◆ **Source extract**:
=== Section Start ===

Jojo Hey LG, at least you didn't call me a "linguist with marginal language skills" like my good buddy Bill. Interesting you should mention Killer Pandas -- I read that a man in China was recently mauled by a Panda. I hope it wasn't my review that caused him to think it was okay to climb into the panda enclosure.

message 4: by Emma (last edited Mar 15, 2009 07:33AM) (new) - rated it 5 stars

Emma Mcshane A humorless linguist with her panties in a wad is she.

message 5: by Jojo (new) - rated it 1 star

Jojo Your right Emma - I can never hope to be as fun or humorous as a pedantic punctuation princess.

Emma Mcshane My right?

message 7: by Jojo (new) - rated it 1 star

Jojo Oh Emma, did you have to take the bait and prove my point?

message 8: by Kinsey (new)

=== Section End ===

◆ **Record excerpts**:
=== Section Start ===

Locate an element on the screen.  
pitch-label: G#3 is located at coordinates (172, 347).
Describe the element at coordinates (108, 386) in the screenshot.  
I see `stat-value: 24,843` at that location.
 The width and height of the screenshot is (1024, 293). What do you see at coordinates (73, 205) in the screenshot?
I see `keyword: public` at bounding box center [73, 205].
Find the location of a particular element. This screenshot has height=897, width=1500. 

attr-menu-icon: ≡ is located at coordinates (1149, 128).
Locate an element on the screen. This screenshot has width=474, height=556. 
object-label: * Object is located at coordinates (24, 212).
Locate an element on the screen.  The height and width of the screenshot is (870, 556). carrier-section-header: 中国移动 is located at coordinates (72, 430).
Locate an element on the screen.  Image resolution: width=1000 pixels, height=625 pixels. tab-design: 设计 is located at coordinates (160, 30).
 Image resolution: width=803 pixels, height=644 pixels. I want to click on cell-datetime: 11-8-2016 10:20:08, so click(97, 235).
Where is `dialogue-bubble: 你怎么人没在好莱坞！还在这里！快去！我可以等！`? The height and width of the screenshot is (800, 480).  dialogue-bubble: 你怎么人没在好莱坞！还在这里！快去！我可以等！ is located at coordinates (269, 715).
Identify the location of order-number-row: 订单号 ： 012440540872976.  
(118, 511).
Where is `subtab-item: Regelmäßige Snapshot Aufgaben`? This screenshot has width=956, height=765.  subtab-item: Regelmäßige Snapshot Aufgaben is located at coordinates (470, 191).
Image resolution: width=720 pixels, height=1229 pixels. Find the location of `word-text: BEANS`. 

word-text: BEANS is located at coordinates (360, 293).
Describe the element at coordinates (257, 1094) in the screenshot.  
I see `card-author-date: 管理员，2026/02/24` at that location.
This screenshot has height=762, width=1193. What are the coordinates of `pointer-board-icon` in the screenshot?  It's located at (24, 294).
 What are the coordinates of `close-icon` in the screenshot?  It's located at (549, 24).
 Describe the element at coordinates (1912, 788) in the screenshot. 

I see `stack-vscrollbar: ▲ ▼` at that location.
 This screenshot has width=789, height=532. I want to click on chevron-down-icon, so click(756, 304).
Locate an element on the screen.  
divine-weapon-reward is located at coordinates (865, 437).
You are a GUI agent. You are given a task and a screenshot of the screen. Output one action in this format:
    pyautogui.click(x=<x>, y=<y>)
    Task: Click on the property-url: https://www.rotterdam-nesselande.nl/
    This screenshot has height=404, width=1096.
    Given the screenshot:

=== Section End ===

◆ **Exercise set**:
1. According to the comment thread, what did Jojo read had recently happened to a man in China?
2. Retype the comment thread, starting at "Emma Mcshane A" and ending at "by Kinsey (new)".
3. Extend the comment thread beyond its final line with what comes next.

◆ **Answers to the exercises**:
1. He was mauled by a panda.

2.
Emma Mcshane A humorless linguist with her panties in a wad is she.

message 5: by Jojo (new) - rated it 1 star

Jojo Your right Emma - I can never hope to be as fun or humorous as a pedantic punctuation princess.

Emma Mcshane My right?

message 7: by Jojo (new) - rated it 1 star

Jojo Oh Emma, did you have to take the bait and prove my point?

message 8: by Kinsey (new)

3.
Kinsey Swartz Jojo, you forgot to put a comma between "Oh" and "Emma", failing to properly offset the vocative! What were you thinking?

Sorry. Couldn't resist. :)

message 9: by Jojo (new) - rated it 1 star

Jojo Kinsey! Thank you for your good natured criticism, though I must say, it was the most painful criticism of all, because I truly love the vocative, and should have gotten it right.

Eric Rickey Thank you all, for the laughs. :0)

message 11: by Peter (new) - added it

Peter Fabre Ad hominem attacks don't validate your point. I agree and disagree. I struggle with punctuation and therefor found a number of pitfalls i wasn't previously aware.
I think the approach to the book is more important than what knowledge you may gain from it.

Eirene Hogan I agree with you completely, Jojo. Grammar simply describes the written version of the language we all speak. That written version is a fossilised version of the spoken one. Refusing to accept changes in the language is just sticking to that fossil. Grammar is simply a tool, useful to ensure we are making our written language clear, but not something to prove your intellectual worth by. (Now, I hope no one quotes the stupid rule about not ending a sentence with a preposition. That is not a rule of English, but of Latin or Greek.)